The Conservative Party's position on climate change is that it is not primarily driven by human activity and that as long as China and India continue to increase emissions, any reduction by Australia would be both insignificant and economically damaging.
Senator Payne is in Nauru for her first overseas meeting, the Pacific Islands Forum, where she is facing questions from leaders in the neighbourhood about Australia’s commitment to climate action after the chaotic leadership change in Canberra last month.
“Pacific island countries are particularly vulnerable to the effects of climate change,” Minister Payne said in lock-step with the Paris paradigm, “and to the impacts of natural disasters. That therefore means it is a top priority for the region and I absolutely acknowledge that,” Minister Payne said.

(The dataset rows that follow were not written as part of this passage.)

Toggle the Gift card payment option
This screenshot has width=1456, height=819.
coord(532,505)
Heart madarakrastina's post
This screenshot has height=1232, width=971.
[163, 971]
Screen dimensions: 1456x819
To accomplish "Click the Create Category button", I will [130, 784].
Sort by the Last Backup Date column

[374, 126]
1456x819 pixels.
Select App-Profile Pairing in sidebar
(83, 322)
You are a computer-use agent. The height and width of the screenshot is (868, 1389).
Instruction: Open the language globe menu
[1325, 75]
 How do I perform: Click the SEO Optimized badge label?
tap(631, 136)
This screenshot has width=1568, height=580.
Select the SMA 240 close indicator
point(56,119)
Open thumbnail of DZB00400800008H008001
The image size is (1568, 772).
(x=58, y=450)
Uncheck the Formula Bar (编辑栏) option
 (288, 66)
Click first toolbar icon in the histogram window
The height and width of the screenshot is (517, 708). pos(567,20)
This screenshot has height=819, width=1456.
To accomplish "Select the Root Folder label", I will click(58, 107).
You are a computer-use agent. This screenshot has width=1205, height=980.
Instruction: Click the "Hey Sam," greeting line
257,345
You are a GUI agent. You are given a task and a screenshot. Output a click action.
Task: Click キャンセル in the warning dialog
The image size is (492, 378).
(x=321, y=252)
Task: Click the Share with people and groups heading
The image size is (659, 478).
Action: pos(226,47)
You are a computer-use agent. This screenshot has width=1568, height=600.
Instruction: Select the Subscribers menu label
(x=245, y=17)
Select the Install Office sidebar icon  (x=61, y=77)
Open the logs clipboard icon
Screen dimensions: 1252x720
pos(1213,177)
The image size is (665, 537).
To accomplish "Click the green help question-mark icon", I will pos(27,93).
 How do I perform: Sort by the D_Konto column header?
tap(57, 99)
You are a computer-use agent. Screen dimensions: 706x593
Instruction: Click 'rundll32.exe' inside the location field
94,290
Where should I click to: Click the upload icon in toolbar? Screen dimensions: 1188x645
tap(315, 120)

Some have ridiculed the Pacific Islands' insistence on Australia reducing its CO2 emissions when Australia makes a miniscule contribution to global CO2 emissions and, in turn, alleged man-made climate change and further alleged man-driven sea level rises threatening the land mass of Pacific nations.
The Abbott, Turnbull and Morrison Coalition governments have all committed under the Paris climate pact to cut CO2 emissions by 26 per cent by 2030. The extent to which the target is binding remains at large after a series of policy changes surrounding the leadership battle that anointed Scott Morrison the 7th prime minister in 11 years.
Some Coalition MPs during the tumult of recent weeks have openly called for Australia to abandon its Paris pledge, parroting the Conservative Party's policy position.
Conservative Party leader Cory Bernardi has told Sydney radio station 2GB the whole climate change caper is a money-making scam.